Linear Regression in p-adic metric spaces
Gregory D. Baker, Scott McCallum, Dirk Pattinson
TL;DR
Problem: Euclidean losses inadequately reflect hierarchical data. Approach: develop a $p$-adic regression framework and prove a Hyperplane Intersection Theorem showing optimal affine regressors pass through at least $n+1$ points; derive a polynomial corollary and practical algorithmic insights. Key contributions: (i) foundational theory for $p$-adic regression, (ii) a constructive proof enabling brute-force and large-prime optimisations, (iii) polynomial residual insights, and (iv) two NLP-style applications highlighting hierarchy-aware learning.
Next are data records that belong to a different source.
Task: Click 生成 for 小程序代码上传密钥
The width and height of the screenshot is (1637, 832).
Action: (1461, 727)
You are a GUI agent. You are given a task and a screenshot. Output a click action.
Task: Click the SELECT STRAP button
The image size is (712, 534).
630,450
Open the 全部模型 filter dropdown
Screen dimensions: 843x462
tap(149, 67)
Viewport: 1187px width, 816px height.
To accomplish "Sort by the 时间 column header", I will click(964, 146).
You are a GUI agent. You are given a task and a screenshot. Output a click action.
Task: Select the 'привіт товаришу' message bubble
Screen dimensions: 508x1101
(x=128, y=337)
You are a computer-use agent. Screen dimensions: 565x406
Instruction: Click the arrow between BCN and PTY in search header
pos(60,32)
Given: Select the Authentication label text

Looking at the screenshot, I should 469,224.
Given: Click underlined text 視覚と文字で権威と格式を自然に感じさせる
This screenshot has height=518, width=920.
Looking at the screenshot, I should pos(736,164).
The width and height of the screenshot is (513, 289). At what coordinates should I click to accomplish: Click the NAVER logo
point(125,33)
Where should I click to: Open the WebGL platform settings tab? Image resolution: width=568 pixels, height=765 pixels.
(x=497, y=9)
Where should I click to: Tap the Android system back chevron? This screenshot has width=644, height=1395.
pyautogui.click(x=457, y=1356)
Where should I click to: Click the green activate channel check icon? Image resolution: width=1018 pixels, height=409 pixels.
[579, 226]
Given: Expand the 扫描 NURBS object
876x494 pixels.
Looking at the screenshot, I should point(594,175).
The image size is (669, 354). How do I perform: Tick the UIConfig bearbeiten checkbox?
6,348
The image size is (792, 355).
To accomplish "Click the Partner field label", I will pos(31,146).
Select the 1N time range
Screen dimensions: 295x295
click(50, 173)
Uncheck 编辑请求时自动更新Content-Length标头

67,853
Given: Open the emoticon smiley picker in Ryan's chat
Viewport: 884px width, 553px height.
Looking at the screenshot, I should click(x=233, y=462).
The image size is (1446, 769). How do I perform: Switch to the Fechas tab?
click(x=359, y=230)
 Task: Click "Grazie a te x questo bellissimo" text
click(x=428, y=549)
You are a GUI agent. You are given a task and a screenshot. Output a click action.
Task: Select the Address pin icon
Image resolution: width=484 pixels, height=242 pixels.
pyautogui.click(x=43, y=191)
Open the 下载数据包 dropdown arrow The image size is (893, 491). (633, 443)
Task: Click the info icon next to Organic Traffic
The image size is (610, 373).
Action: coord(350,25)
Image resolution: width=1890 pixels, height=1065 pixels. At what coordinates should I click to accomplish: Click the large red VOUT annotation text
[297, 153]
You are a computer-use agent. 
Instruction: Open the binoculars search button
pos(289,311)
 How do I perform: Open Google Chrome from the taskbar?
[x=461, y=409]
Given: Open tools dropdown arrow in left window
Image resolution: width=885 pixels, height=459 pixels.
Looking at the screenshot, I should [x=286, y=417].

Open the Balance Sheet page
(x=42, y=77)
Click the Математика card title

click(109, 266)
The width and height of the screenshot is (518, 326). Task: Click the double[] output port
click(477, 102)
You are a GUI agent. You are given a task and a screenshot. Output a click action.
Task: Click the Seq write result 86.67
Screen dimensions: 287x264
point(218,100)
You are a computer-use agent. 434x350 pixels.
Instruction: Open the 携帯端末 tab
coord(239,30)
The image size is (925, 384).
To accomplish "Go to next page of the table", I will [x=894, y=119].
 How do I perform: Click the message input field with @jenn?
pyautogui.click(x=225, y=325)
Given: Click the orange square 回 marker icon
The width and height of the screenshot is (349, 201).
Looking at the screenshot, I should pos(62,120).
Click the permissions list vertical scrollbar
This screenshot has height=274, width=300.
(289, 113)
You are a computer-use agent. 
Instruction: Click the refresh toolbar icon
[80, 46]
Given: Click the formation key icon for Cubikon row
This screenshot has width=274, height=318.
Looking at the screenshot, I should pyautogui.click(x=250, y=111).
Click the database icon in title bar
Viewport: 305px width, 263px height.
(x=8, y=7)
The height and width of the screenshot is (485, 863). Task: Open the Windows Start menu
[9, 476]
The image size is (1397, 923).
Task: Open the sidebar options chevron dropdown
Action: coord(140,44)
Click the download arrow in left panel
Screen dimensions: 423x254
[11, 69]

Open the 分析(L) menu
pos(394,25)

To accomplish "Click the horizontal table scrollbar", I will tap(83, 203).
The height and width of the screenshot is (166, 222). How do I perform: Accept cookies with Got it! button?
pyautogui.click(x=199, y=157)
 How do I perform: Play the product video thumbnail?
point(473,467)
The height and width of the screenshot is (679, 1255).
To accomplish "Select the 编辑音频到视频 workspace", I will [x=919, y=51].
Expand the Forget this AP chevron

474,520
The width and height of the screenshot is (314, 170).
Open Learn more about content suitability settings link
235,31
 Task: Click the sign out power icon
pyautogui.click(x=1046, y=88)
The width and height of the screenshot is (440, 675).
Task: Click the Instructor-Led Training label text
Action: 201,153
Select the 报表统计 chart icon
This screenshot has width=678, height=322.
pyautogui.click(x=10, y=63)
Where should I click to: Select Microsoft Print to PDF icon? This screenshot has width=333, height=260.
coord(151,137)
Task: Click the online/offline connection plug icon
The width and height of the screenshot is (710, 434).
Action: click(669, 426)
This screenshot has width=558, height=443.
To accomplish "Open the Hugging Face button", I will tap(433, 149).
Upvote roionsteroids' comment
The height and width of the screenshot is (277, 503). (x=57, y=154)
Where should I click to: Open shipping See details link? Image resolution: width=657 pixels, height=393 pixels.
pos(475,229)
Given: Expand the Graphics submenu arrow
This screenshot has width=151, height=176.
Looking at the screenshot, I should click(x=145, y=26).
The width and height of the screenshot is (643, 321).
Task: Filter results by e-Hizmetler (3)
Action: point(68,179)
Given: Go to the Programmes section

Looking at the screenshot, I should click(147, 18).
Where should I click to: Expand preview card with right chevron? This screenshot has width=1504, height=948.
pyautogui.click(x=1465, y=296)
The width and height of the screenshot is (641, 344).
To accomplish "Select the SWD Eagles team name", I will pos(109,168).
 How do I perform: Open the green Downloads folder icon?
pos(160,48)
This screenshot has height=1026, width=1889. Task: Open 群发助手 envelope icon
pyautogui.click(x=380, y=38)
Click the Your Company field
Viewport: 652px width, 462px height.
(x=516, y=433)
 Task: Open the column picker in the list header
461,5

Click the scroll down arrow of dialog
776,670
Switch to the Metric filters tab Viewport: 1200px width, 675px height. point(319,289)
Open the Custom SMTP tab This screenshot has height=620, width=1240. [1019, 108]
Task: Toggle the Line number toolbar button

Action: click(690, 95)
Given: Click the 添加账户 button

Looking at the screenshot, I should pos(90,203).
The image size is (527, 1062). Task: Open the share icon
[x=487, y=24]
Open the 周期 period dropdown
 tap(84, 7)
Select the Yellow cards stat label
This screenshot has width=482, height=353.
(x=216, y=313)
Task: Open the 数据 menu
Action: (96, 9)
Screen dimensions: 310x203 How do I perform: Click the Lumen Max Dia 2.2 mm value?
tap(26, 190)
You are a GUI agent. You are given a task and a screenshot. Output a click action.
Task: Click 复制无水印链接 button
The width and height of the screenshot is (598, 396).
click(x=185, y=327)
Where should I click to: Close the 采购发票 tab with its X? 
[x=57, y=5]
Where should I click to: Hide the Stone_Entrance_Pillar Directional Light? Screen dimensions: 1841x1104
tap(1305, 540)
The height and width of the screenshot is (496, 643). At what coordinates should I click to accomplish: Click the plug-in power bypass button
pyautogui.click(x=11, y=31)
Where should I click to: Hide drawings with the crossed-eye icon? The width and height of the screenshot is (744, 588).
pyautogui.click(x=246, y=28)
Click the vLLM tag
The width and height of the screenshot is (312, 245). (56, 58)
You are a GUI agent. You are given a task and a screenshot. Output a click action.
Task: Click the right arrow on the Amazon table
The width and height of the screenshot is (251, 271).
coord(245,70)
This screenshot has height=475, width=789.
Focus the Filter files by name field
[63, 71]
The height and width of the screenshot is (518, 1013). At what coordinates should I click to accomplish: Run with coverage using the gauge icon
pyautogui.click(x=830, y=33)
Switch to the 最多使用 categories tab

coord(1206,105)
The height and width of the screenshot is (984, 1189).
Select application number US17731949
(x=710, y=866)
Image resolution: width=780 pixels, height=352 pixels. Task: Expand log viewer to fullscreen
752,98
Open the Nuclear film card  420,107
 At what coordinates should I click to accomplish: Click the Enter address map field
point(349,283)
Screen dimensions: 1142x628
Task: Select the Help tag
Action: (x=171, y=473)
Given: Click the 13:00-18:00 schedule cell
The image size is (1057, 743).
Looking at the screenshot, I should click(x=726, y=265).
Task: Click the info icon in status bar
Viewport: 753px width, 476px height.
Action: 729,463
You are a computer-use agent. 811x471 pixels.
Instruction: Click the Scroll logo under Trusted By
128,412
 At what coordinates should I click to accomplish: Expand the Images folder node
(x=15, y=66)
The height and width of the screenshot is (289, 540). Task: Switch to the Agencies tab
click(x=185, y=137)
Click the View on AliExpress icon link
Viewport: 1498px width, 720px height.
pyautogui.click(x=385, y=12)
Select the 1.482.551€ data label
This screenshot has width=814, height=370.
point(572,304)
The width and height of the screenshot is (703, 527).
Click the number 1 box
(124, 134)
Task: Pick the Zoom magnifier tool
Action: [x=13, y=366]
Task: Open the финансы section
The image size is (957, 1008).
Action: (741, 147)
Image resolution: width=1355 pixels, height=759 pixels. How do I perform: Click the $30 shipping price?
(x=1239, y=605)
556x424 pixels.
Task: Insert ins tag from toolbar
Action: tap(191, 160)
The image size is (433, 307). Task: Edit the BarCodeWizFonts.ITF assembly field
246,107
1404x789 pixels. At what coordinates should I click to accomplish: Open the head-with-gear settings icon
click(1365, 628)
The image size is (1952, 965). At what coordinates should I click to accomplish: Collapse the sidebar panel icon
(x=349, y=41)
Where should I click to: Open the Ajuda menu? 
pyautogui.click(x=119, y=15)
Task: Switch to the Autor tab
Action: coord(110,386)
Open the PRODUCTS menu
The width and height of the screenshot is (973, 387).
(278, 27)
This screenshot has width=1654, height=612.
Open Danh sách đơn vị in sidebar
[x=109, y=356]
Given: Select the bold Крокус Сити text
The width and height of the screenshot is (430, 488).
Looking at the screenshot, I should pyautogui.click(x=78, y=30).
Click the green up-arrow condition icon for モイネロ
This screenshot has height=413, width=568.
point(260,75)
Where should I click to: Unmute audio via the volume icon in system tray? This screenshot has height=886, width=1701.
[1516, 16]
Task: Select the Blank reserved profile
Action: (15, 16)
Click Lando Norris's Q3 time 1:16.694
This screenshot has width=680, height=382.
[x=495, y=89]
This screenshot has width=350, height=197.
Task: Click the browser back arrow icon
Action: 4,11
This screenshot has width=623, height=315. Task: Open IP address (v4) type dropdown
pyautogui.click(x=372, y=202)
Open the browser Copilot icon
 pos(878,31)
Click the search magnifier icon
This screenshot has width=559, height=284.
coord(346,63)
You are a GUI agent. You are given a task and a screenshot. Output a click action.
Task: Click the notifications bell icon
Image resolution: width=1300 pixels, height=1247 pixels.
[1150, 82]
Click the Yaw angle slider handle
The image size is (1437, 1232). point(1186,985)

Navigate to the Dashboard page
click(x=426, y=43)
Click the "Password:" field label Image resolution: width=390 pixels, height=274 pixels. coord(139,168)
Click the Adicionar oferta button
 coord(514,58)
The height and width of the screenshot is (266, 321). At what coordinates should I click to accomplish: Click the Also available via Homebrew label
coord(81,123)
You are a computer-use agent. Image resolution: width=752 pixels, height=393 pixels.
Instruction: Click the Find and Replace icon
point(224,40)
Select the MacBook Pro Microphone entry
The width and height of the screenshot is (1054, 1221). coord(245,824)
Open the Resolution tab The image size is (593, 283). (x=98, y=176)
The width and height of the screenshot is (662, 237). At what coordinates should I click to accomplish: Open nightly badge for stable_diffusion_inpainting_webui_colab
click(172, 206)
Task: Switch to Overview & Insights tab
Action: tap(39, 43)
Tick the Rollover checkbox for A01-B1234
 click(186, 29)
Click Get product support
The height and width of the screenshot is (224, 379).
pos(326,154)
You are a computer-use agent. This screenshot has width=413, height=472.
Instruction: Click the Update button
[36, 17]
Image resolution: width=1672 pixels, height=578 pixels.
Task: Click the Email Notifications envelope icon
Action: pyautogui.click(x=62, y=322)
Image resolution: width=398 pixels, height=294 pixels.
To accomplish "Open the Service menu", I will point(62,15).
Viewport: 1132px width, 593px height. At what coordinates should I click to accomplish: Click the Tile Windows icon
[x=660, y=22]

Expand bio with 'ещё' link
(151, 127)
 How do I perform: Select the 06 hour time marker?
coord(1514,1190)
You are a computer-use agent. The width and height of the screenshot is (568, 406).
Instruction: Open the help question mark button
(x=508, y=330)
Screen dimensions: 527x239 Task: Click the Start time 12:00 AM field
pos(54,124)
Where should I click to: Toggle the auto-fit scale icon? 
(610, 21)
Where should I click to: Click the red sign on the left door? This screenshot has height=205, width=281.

Significance: demonstrates that $p$-adic metrics can align ML methods with hierarchical structure, enabling new algorithms and interpretations for tree-like data and grammar, with potential broader impact on representation learning for hierarchical domains.
Abstract
Many real-world machine learning problems involve inherently hierarchical data, yet traditional approaches rely on Euclidean metrics that fail to capture the discrete, branching nature of hierarchical relationships. We present a theoretical foundation for machine learning in p-adic metric spaces, which naturally respect hierarchical structure. Our main result proves that an n-dimensional plane minimizing the p-adic sum of distances to points in a dataset must pass through at least n + 1 of those points -- a striking contrast to Euclidean regression that highlights how p-adic metrics better align with the discrete nature of hierarchical data. As a corollary, a polynomial of degree n constructed to minimise the p-adic sum of residuals will pass through at least n + 1 points. As a further corollary, a polynomial of degree n approximating a higher degree polynomial at a finite number of points will yield a difference polynomial that has distinct rational roots. We demonstrate the practical significance of this result through two applications in natural language processing: analyzing hierarchical taxonomies and modeling grammatical morphology. These results suggest that p-adic metrics may be fundamental to properly handling hierarchical data structures in machine learning. In hierarchical data, interpolation between points often makes less sense than selecting actual observed points as representatives.